- _What is required_: Filter the entries beneath this task, copying only the lines that hold the word "computer".

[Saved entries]
>>>>>

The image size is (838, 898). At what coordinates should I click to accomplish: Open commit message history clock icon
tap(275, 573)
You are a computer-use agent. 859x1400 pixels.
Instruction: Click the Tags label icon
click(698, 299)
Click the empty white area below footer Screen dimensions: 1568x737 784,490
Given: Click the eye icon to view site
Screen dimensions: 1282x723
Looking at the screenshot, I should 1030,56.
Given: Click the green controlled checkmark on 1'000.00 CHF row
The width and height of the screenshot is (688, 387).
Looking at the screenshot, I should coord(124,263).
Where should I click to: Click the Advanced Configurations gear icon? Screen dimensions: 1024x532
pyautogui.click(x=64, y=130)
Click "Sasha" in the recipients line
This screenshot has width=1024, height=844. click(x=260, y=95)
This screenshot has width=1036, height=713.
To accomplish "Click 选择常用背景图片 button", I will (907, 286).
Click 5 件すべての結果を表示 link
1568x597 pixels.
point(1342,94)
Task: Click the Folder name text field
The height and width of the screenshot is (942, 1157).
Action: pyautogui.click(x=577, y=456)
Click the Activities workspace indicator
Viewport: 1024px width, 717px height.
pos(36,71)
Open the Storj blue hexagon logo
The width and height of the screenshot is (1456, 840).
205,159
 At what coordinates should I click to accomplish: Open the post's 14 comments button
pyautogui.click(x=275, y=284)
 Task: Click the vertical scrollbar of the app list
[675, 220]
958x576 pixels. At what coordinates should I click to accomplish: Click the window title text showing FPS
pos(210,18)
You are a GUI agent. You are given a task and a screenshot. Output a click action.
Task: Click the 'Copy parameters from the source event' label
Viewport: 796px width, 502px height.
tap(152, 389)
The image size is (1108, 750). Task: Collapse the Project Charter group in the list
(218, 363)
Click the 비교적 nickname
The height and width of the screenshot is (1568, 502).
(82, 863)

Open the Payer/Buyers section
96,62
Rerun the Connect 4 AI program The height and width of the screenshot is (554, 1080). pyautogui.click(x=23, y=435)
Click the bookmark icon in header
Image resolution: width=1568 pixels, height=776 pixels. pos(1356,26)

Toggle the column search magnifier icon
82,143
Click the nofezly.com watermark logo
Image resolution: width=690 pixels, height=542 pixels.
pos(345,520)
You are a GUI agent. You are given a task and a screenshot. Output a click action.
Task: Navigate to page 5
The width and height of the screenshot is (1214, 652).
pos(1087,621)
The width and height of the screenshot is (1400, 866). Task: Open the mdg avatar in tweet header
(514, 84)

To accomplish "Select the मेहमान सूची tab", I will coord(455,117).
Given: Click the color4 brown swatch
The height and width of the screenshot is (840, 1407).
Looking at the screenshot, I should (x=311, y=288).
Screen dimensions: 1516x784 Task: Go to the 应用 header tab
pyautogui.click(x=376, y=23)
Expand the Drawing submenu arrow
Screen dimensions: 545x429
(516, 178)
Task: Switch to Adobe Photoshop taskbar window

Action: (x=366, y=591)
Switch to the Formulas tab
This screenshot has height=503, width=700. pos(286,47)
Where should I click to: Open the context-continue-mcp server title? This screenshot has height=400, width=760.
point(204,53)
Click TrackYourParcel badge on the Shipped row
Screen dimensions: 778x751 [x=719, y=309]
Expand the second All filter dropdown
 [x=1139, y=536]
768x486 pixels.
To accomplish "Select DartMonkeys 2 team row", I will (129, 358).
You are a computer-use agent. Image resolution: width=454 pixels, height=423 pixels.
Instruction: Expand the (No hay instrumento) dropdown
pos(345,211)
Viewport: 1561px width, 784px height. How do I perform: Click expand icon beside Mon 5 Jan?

<<<<<

- _Output for this task_:
You are a computer-use agent. 859x1400 pixels.
You are a computer-use agent. Image resolution: width=454 pixels, height=423 pixels.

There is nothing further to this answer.